§ **Extracted material**:
══════════

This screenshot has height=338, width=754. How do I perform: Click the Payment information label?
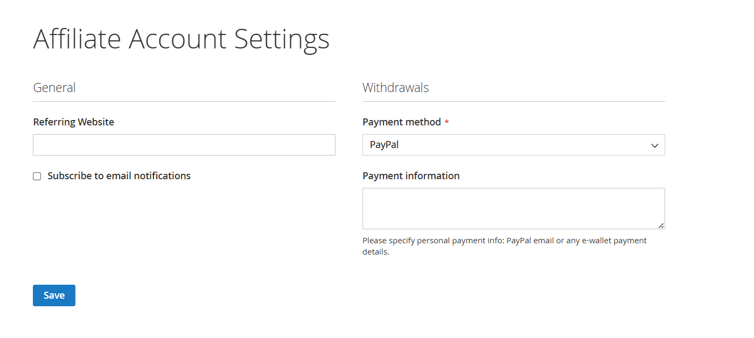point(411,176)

══════════

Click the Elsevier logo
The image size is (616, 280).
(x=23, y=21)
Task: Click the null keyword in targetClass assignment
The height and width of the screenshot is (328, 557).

══════════

§ **Task brief**: Copy the data from the line with "This screenshot has" up to and including the line with "point(411,176)", leaving out the pictures.

§ **Exercise output**:
This screenshot has height=338, width=754. How do I perform: Click the Payment information label?
point(411,176)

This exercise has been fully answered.